1. Lingkungan keluarga yang permisif terhadap kekerasan atau seksime. Keluarga yang menormalkan kontrol terhadap perempuan atau tidak mengajarkan anak laki-laki tentang batasan tubuh serta respek.
2. Riwayat pelecehan atau kekerasan seksual. Pelaku yang pernah menjadi korban di masa kecil dan tidak mendapat pemulihan secara sehat serta tuntas.
3. Paparan konten pornografi yang ekstrem dan tidak realistis, serta tidak dibarengi edukasi seksual yang sehat, sehingga membentuk pola pikir bahwa seks itu tentang dominasi dan agresi.
4. Tekanan maskulinitas toksik, seperti budaya yang mendorong laki-laki untuk berkuasa, mendominasi atau tidak boleh menunjukkan empati.
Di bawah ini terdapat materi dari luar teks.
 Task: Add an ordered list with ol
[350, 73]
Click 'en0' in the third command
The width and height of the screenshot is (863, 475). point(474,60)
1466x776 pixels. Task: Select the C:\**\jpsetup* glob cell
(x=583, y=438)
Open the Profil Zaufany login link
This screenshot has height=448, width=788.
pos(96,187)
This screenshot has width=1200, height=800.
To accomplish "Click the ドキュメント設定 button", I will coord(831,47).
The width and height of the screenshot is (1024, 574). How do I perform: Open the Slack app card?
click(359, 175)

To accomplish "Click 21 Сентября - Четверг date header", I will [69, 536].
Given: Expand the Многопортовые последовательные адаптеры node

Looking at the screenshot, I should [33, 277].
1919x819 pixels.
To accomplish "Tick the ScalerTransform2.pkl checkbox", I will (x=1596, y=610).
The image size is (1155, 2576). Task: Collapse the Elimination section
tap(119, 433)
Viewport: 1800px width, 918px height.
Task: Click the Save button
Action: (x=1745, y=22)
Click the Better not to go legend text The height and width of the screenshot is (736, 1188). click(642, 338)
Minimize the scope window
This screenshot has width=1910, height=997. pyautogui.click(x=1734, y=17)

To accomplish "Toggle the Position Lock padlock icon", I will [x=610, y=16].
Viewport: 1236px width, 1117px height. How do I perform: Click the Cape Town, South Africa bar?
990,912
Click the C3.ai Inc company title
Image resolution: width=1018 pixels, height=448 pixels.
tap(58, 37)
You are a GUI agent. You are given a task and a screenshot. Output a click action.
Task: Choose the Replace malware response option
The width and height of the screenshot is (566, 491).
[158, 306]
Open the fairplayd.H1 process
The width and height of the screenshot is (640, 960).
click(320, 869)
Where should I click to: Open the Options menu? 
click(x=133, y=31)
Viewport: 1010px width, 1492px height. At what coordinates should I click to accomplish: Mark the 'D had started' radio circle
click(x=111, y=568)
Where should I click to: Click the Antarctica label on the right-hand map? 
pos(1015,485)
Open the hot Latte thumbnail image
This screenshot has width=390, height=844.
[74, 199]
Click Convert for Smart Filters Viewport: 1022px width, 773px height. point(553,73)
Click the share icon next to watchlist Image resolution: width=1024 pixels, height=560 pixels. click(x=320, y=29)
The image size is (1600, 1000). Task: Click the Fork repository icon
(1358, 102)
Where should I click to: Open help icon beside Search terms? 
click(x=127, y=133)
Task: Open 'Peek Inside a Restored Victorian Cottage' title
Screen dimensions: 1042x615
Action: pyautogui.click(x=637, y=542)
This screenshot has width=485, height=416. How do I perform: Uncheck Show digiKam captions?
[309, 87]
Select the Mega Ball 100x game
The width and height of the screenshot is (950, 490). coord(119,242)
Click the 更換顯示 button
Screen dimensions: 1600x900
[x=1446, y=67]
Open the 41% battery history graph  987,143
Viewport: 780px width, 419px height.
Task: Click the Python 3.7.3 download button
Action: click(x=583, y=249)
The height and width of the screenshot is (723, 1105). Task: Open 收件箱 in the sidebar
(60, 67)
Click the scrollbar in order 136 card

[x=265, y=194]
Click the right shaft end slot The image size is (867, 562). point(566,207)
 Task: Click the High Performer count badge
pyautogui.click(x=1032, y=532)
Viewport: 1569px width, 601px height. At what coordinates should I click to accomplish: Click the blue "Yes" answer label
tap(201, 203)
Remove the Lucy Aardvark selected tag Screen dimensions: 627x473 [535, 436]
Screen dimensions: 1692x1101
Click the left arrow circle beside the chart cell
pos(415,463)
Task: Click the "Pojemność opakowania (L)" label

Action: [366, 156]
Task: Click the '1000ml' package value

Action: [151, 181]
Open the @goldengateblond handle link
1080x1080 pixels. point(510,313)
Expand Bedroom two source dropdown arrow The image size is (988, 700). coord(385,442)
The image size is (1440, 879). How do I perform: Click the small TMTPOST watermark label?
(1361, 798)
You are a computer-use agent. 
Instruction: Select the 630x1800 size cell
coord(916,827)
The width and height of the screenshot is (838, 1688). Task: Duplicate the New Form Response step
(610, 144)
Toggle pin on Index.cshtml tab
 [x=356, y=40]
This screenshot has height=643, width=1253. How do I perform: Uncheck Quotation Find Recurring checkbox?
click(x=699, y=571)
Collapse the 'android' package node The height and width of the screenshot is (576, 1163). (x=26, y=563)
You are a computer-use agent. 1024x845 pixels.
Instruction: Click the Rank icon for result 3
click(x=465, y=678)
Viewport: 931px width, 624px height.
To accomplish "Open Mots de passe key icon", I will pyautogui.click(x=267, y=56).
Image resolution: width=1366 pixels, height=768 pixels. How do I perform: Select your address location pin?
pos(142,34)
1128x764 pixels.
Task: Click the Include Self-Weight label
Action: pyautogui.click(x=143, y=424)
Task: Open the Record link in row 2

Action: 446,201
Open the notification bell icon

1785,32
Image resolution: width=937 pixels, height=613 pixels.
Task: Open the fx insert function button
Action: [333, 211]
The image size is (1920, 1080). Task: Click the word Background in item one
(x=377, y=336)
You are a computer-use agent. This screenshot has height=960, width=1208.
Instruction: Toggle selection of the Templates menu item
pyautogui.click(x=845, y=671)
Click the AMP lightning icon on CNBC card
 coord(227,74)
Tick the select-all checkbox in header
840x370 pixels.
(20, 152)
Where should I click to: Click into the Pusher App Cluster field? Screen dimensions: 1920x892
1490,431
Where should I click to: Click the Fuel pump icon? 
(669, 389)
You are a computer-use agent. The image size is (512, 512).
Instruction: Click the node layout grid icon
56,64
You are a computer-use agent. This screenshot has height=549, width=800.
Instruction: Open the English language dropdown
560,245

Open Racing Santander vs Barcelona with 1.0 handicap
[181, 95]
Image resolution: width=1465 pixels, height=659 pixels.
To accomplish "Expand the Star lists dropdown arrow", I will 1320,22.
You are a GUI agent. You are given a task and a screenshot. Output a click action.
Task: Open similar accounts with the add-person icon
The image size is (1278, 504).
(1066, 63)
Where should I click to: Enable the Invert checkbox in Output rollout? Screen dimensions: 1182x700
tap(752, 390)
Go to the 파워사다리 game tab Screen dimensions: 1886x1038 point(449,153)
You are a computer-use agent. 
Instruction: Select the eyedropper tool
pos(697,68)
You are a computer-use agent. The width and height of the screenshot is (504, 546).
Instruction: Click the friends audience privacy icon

5. Kurangnya pengasuhan yang membangun empati dan tanggung jawab. Sehingga anak tidak diajarkan mengenal emosi, empati serta konsekuensi, dan itu membuat anak lebih mudah melihat orang lain sebagai objek.
BISA. Karena menjadi anak baik-naik seringkali hanya diukur dari kepatuhan luar. Pelaku kekerasan seksual bisa saja pintar, sopan, religius atau populer. Tapi kalau tidak ada pembelajaran yang sehat tentang menghormati tubuh orang lain, relasi setara, edukasi seksual, kesadaran akan konsen, maka akan tetap berisiko.
1. Ajarkan consent sejak dini. Contoh sederhana, “Kalau adik nggak mau dipeluk, kamu jangan memaksa.” Consent itu bukan topik yang dibicarakan oleh orang dewasa tapi ini pelajaran dasar untuk anak, bahwa badan orang lain bukan milikmu.
2. Biasakan anak punya empati. Sesederhana bertanya ke anak: Kalau kamu diperlakukan seperti itu, kamu senang nggak?
3. Edukasi seksual bukan hal yang tabu. Bicarakan soal tubuh dan privasi. Area pribadi, batasan, dan tanggung jawab. Bicarakan sesuai usia anak, karena kalau bukan dari kita orang tuanya, anak malah bisa jadi belajar dari sumber yang salah.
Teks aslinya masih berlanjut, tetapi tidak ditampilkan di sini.